Dernière mise à jour 22/12/2025

Cette page fournit des informations générales et de référence, compilées à partir de sources médicales officielles. Elle ne remplace pas un avis médical professionnel, un diagnostic ou un traitement. Pour toute décision concernant votre santé, veuillez consulter un professionnel de santé qualifié.

Présentation générale de Killpain

En bref

Propriété Description
Principe actif Kétorolac trométhamine
Classe pharmacologique Anti-inflammatoire non stéroïdien (AINS)
Présentations Comprimé, solution injectable, solution nasale, solution ophtalmique
Objectif général Soulagement de la douleur aiguë et de l'inflammation
Origine Synthétique (dérivé de l'acide pyrrolizine carboxylique)

Quelle est la nature du médicament Killpain ?

Killpain est un médicament synthétique puissant et réservé à la prescription médicale.
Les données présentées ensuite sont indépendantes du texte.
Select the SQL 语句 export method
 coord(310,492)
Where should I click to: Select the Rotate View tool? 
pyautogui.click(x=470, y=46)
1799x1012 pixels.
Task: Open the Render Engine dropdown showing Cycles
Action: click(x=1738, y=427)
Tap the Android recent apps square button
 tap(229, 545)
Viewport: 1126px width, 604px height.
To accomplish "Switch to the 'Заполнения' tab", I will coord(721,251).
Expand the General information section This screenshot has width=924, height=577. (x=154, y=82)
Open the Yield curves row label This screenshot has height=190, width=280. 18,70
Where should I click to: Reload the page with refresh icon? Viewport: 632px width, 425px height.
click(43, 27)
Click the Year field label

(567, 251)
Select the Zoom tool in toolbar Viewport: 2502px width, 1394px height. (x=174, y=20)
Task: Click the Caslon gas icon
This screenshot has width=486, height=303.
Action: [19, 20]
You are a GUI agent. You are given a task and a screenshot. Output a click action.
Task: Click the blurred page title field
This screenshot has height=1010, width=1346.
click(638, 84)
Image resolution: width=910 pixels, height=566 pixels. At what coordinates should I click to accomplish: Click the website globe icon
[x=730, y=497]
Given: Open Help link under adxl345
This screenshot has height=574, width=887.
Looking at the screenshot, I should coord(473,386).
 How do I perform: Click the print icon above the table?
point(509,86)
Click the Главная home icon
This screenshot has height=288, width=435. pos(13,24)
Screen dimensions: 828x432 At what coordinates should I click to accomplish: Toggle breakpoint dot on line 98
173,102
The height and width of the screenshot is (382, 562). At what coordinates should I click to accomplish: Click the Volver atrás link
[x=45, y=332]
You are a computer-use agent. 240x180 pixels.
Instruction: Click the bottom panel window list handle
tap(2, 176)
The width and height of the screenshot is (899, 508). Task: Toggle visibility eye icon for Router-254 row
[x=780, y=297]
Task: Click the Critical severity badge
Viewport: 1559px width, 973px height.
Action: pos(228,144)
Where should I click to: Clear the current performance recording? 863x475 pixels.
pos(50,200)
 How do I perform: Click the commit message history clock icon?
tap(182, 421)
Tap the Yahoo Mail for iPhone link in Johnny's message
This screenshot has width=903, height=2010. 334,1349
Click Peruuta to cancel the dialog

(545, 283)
Son principe actif, le Kétorolac trométhamine, est classé dans la catégorie fondamentale des Anti-inflammatoires non stéroïdiens (AINS) et est reconnu cliniquement comme un analgésique non opioïde très efficace. Cette classification le place parmi les agents qui agissent sur la douleur et l'inflammation en inhibant le système enzymatique de la cyclooxygénase (COX). Ce qui singularise le Kétorolac au sein des AINS est sa puissance analgésique, qui permet de procurer un soulagement intense de la douleur sans présenter les propriétés de dépendance associées aux stupéfiants.


Composition et objectif thérapeutique général

La composition chimique de Killpain repose sur le Kétorolac trométhamine, une molécule dérivée de l'acide pyrrolizine carboxylique. La nature à ingrédient unique de ce médicament permet de concentrer son effet thérapeutique sur son objectif principal : le soulagement efficace des douleurs aiguës d'intensité modérée à sévère et la réduction de l'inflammation. En raison de son efficacité robuste, Killpain est souvent réservé aux situations de douleur importante, notamment après une intervention chirurgicale. Le principe actif est disponible sous diverses formes pharmaceutiques polyvalentes : le comprimé standard, des solutions pour injection (voie parentérale) pour une action rapide, ainsi que des solutions nasales et ophtalmiques spécialisées, permettant une administration adaptée de ce composé puissant.

Quels effets indésirables sont possibles avec Killpain ?

Effets secondaires possibles et informations de sécurité

Killpain (Kétorolac trométhamine) est associé à un profil de sécurité officiel centré sur les risques courants de sa classe de médicaments, les Anti-inflammatoires Non Stéroïdiens (AINS).

Portée des réactions indésirables

Domaine de classification Profil de sécurité documenté officiellement
Classes de systèmes d'organes Troubles gastro-intestinaux, Troubles du système nerveux, Troubles rénaux et urinaires, et Troubles cardiovasculaires.
Réactions fréquentes Les réactions documentées chez environ 1% à 10% des patients comprennent les maux de tête, les étourdissements, la somnolence, les nausées, les douleurs abdominales, la diarrhée et l'œdème.
Réactions indésirables graves L'information indique un risque accru d'événements thrombotiques cardiovasculaires graves (par exemple, infarctus du myocarde et accident vasculaire cérébral) et d'événements gastro-intestinaux sévères (ulcération, saignement ou perforation de l'estomac ou de l'intestin), qui peuvent être fatals. D'autres événements graves incluent l'insuffisance rénale aiguë et les réactions cutanées graves.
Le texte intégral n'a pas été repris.